+++ EXTRACTED MATERIAL +++
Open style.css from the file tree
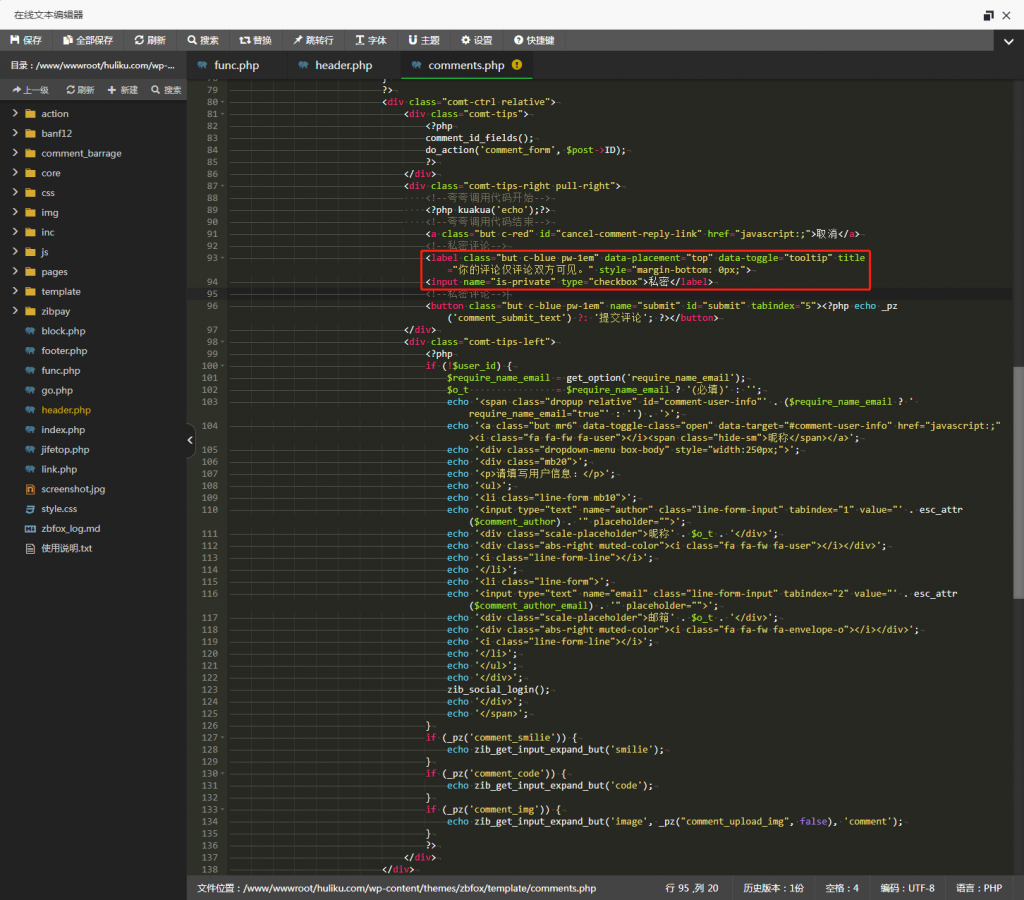Screen dimensions: 1024x900 [59, 509]
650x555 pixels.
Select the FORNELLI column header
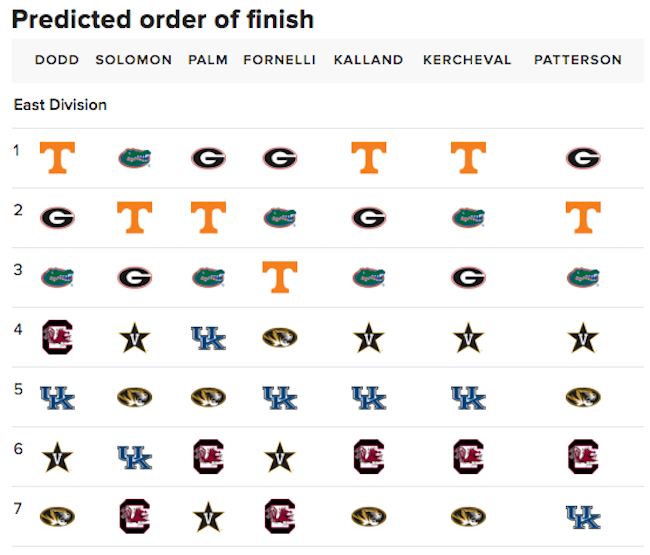click(x=279, y=60)
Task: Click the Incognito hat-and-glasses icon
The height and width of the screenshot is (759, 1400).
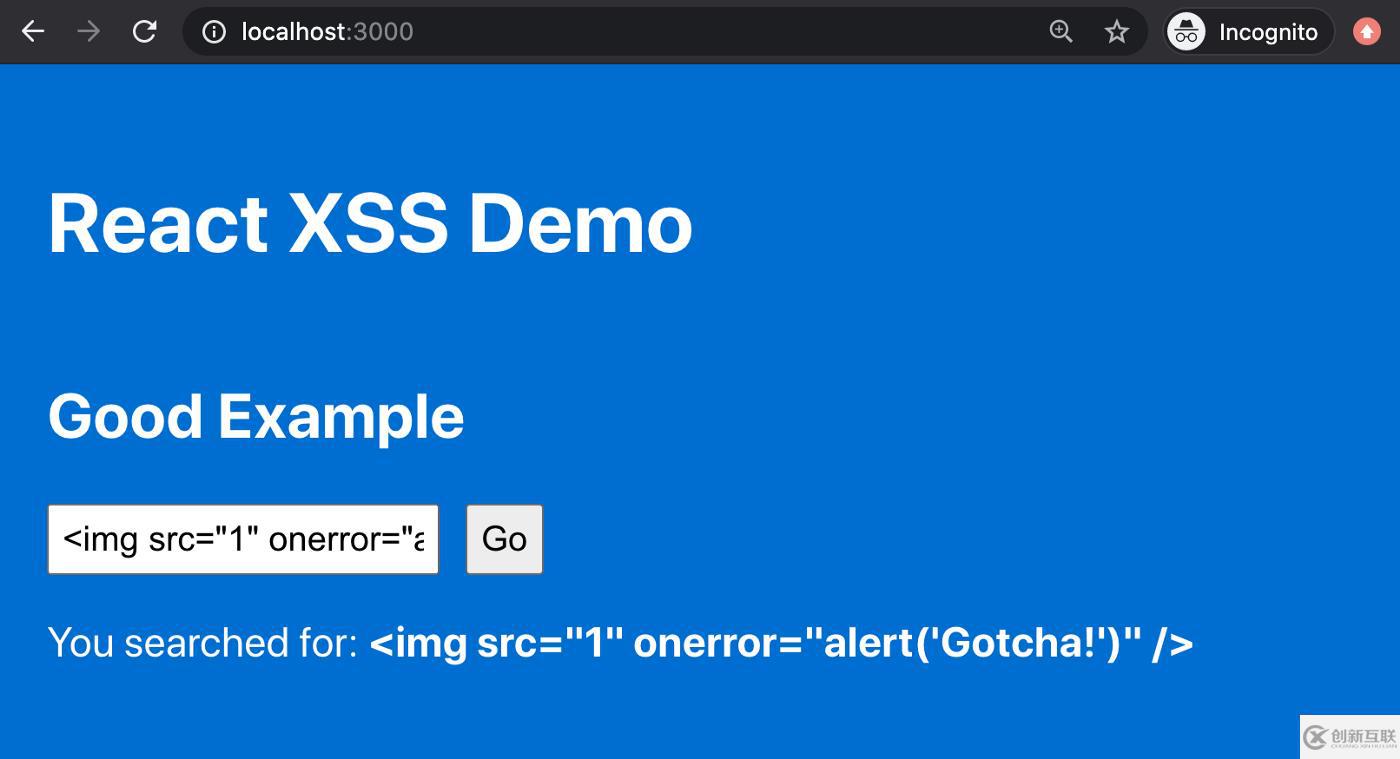Action: (x=1187, y=32)
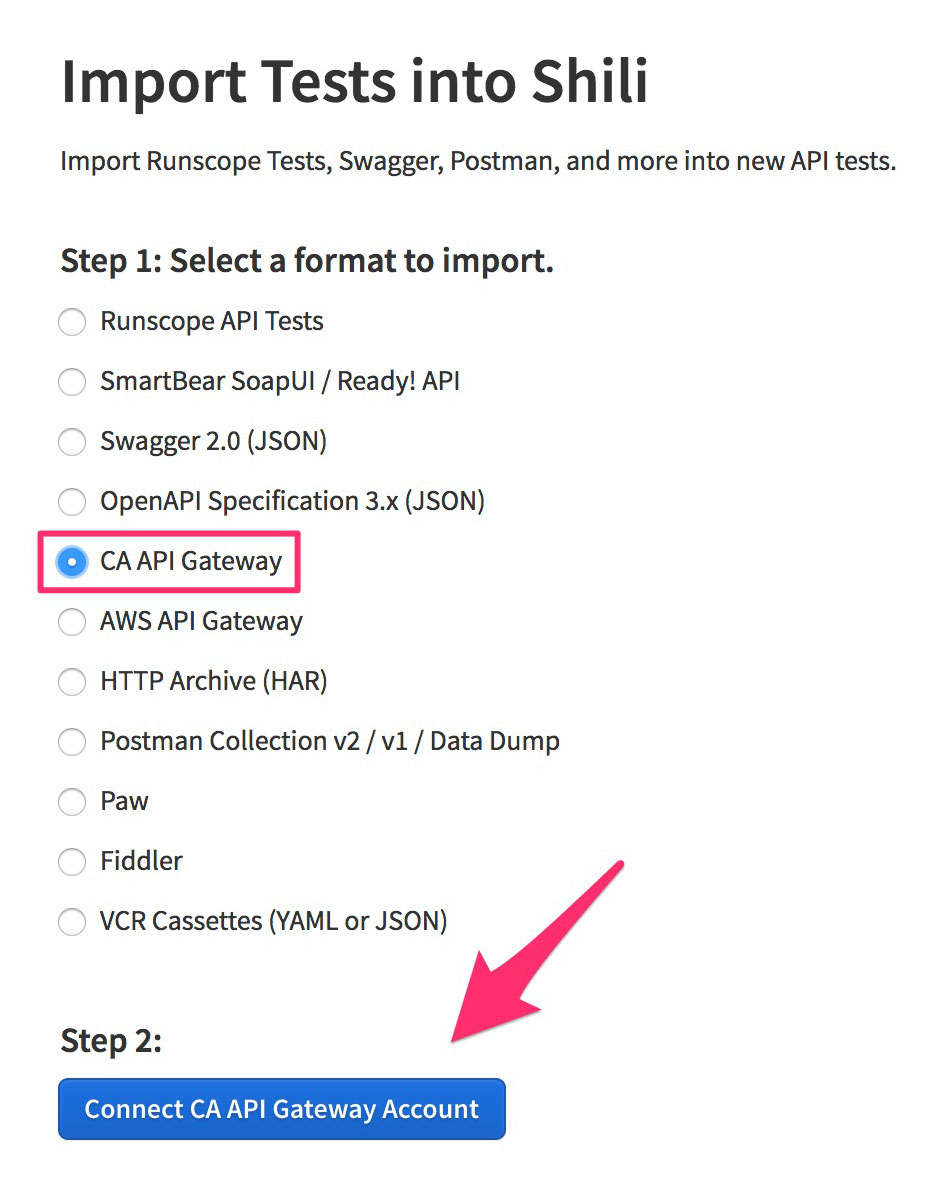Click the 'Step 2:' heading text
This screenshot has height=1200, width=950.
click(x=111, y=1041)
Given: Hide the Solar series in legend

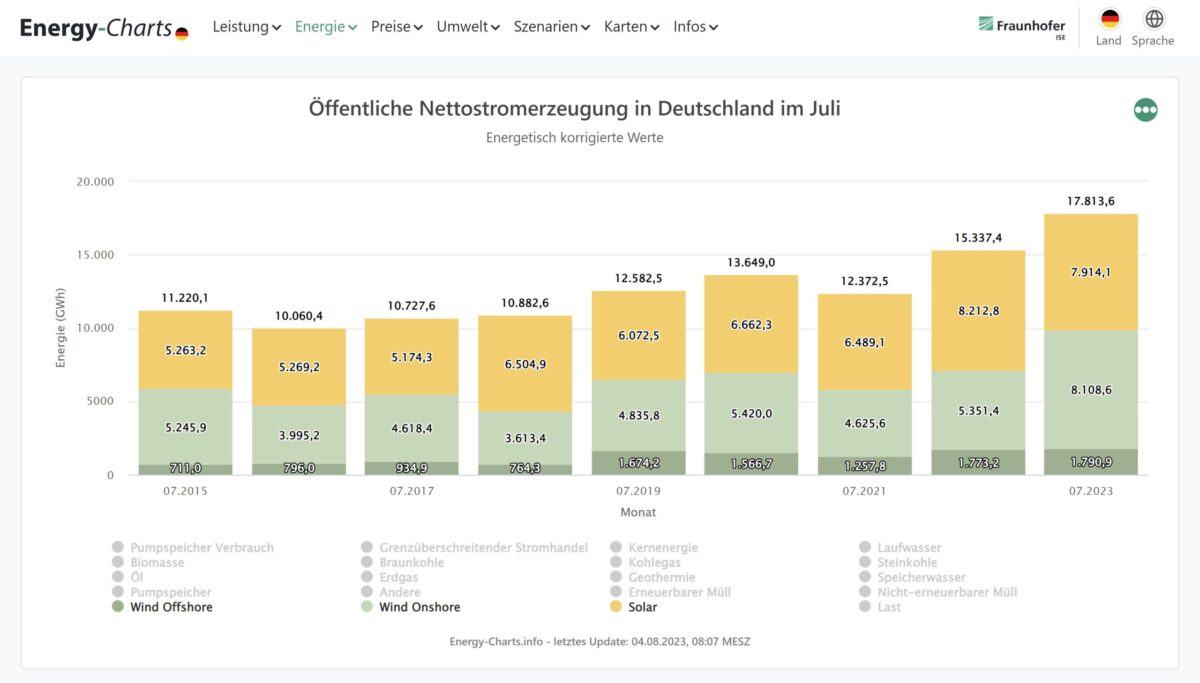Looking at the screenshot, I should pyautogui.click(x=642, y=607).
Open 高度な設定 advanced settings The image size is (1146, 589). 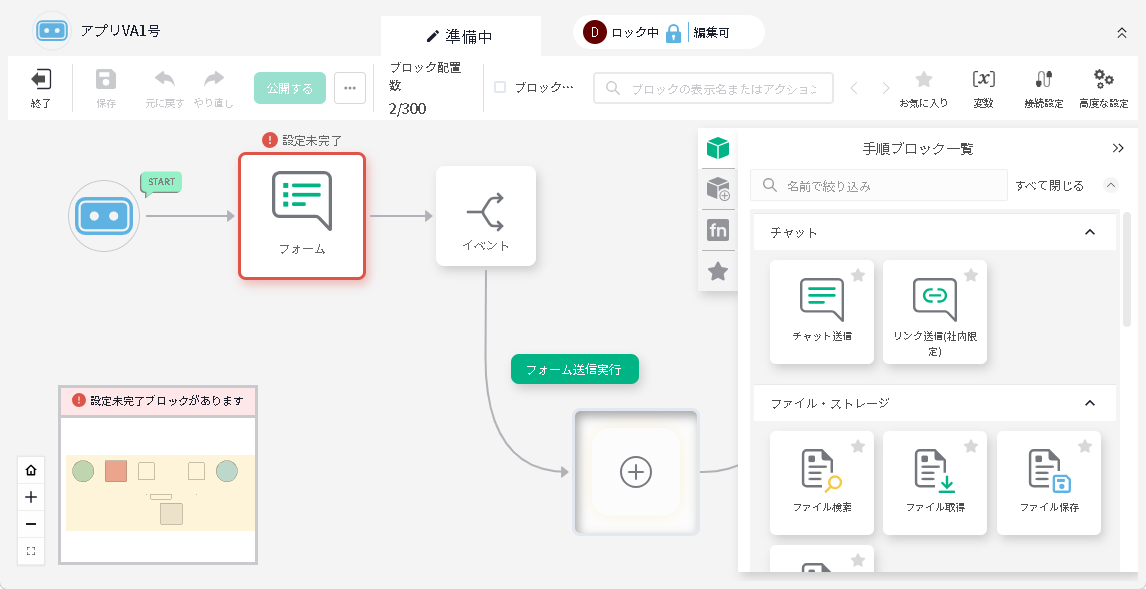click(x=1103, y=80)
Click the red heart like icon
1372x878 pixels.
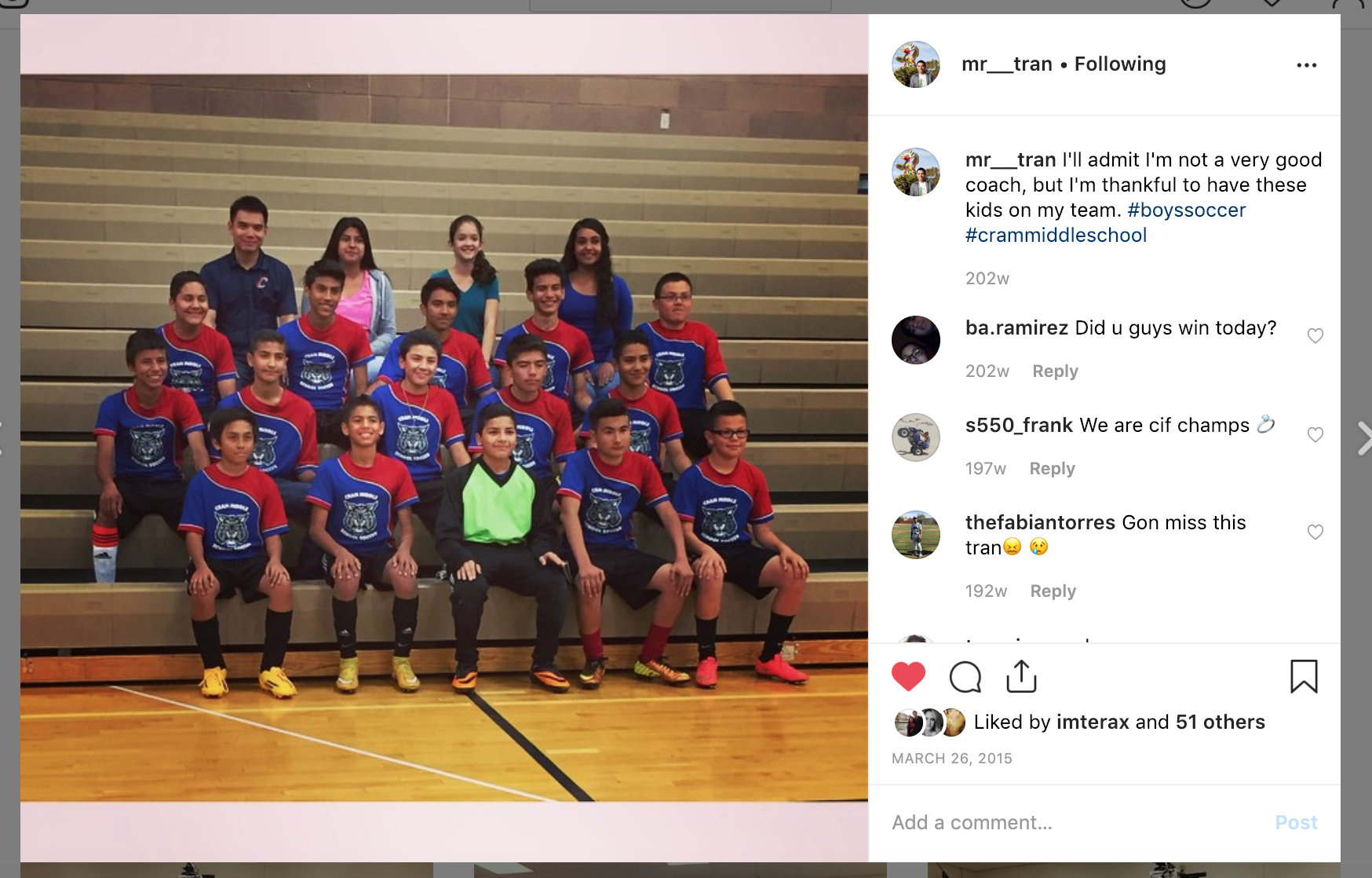(908, 676)
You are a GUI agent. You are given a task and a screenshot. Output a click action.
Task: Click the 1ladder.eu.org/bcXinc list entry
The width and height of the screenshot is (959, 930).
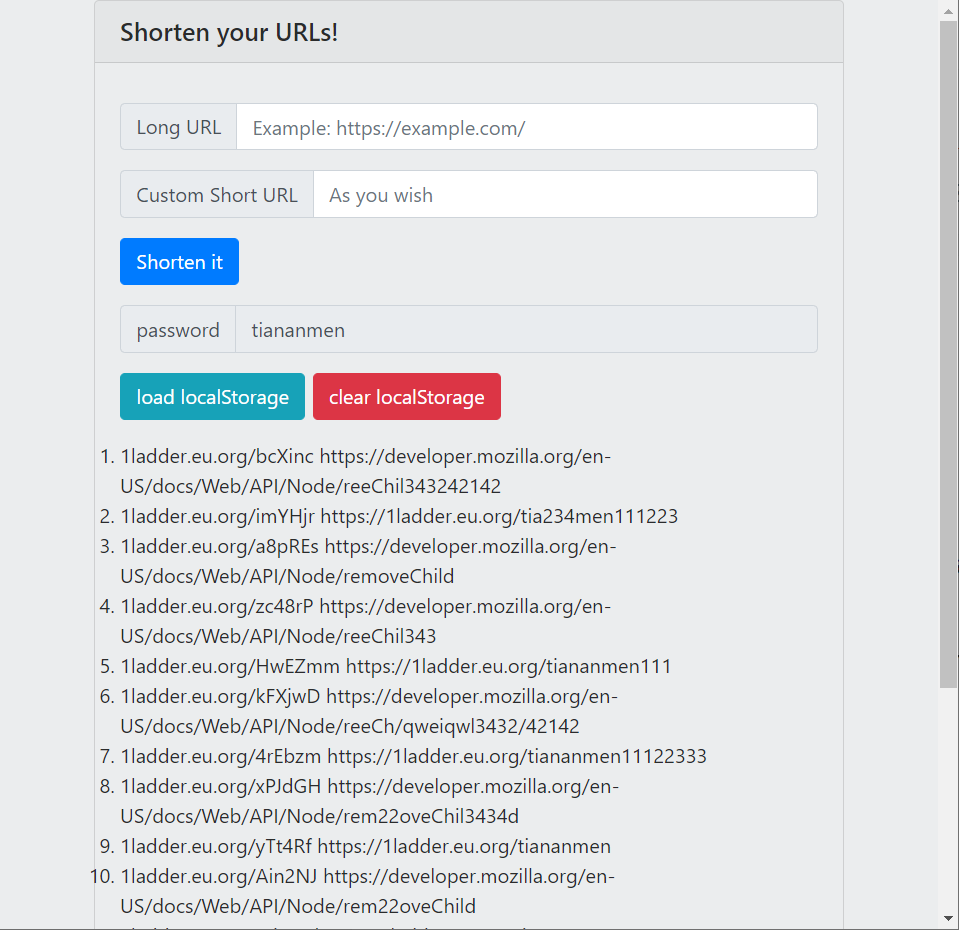point(217,457)
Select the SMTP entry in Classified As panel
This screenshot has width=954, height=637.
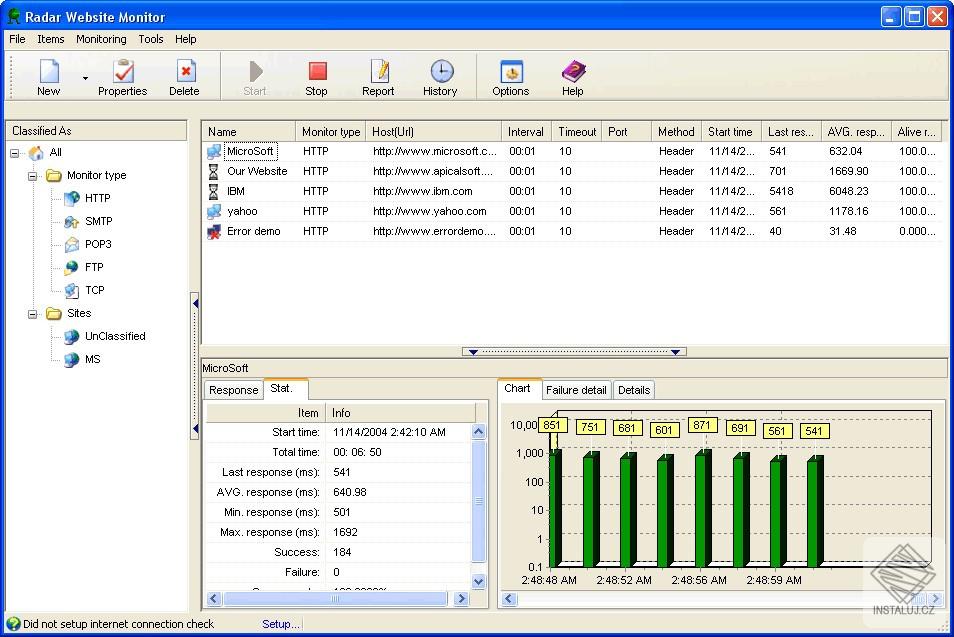(x=100, y=221)
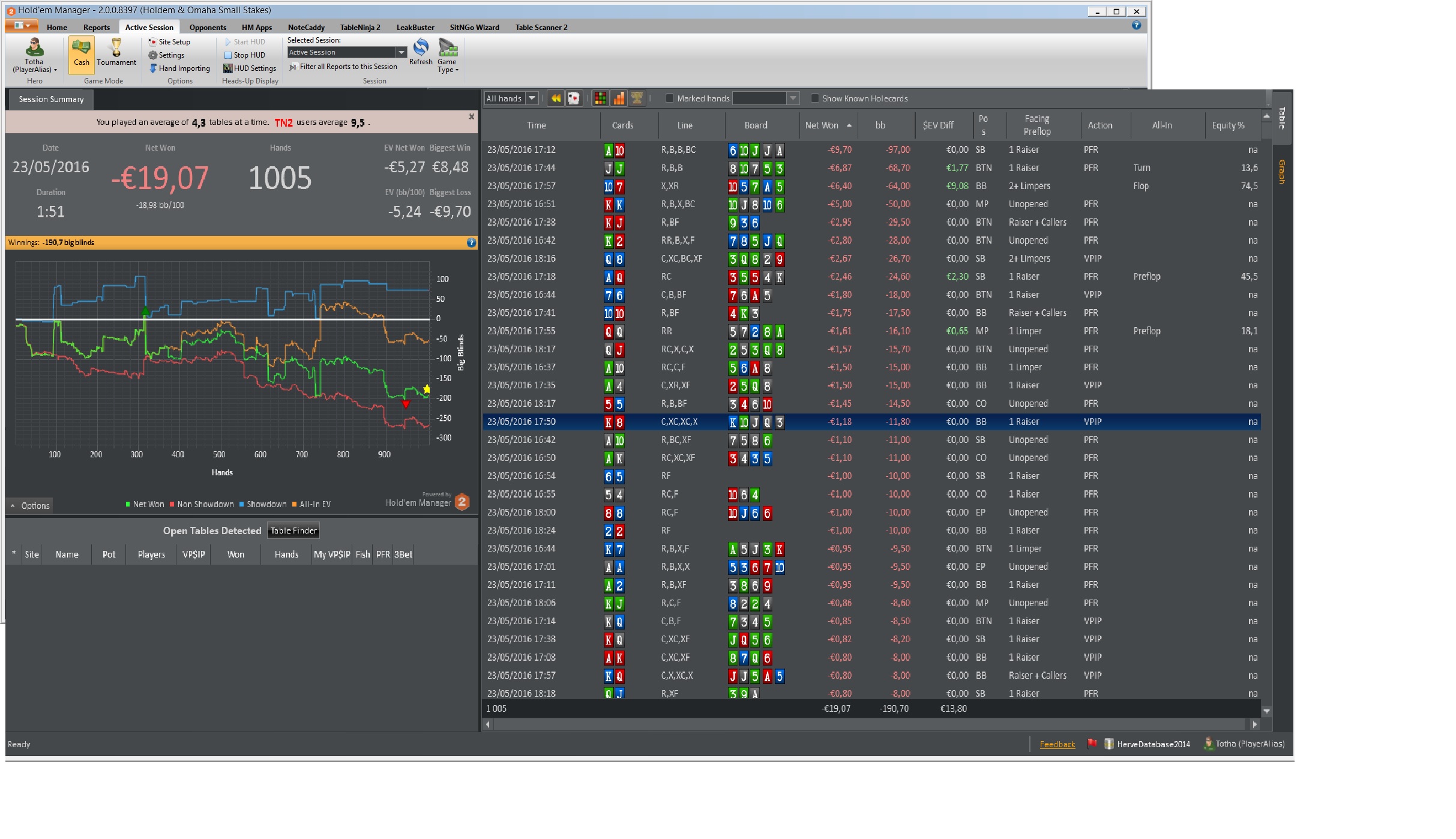Select Cash game mode
Image resolution: width=1456 pixels, height=839 pixels.
pos(81,53)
+++
GOAL OF THE EXERCISE ▸ Update the stretch from the line containing "You are a GUI" through the end of the records by replacing "SMTP" with "IMAP" and keeping everything else the same. Leave the pictures out of your answer.

EXERCISE RESPONSE ▸
You are a GUI agent. You are given a task and a screenshot. Output a click action.
Task: Click the 1ladder.eu.org/bcXinc list entry
The width and height of the screenshot is (959, 930).
point(217,457)
Select the IMAP entry in Classified As panel
This screenshot has width=954, height=637.
(x=100, y=221)
Select Cash game mode
Image resolution: width=1456 pixels, height=839 pixels.
pos(81,53)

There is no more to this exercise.